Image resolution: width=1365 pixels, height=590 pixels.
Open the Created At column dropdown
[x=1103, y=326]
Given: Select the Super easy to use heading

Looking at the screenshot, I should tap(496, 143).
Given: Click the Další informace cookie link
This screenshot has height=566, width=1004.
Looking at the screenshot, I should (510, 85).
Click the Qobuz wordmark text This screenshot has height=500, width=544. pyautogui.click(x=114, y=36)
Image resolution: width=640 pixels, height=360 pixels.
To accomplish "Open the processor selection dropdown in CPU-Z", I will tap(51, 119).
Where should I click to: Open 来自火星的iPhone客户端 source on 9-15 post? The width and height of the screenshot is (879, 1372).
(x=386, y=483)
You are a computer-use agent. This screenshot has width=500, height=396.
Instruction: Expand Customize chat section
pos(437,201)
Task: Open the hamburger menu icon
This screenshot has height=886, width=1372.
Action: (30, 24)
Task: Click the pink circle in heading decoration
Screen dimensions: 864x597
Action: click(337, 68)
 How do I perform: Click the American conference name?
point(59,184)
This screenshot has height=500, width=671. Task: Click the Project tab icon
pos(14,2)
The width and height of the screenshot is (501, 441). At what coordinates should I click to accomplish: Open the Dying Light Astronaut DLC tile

_YOUR GOAL_
Each line from the one containing "You are a computer-use" through the last line of the entries is to be copied exactly, with no other lines added.

_OUTPUT OF THE TASK_
You are a computer-use agent. This screenshot has width=500, height=396.
Instruction: Expand Customize chat section
pos(437,201)
Task: Open the hamburger menu icon
This screenshot has height=886, width=1372.
Action: (30, 24)
Task: Click the pink circle in heading decoration
Screen dimensions: 864x597
Action: click(337, 68)
 How do I perform: Click the American conference name?
point(59,184)
This screenshot has height=500, width=671. Task: Click the Project tab icon
pos(14,2)
The width and height of the screenshot is (501, 441). At what coordinates should I click to accomplish: Open the Dying Light Astronaut DLC tile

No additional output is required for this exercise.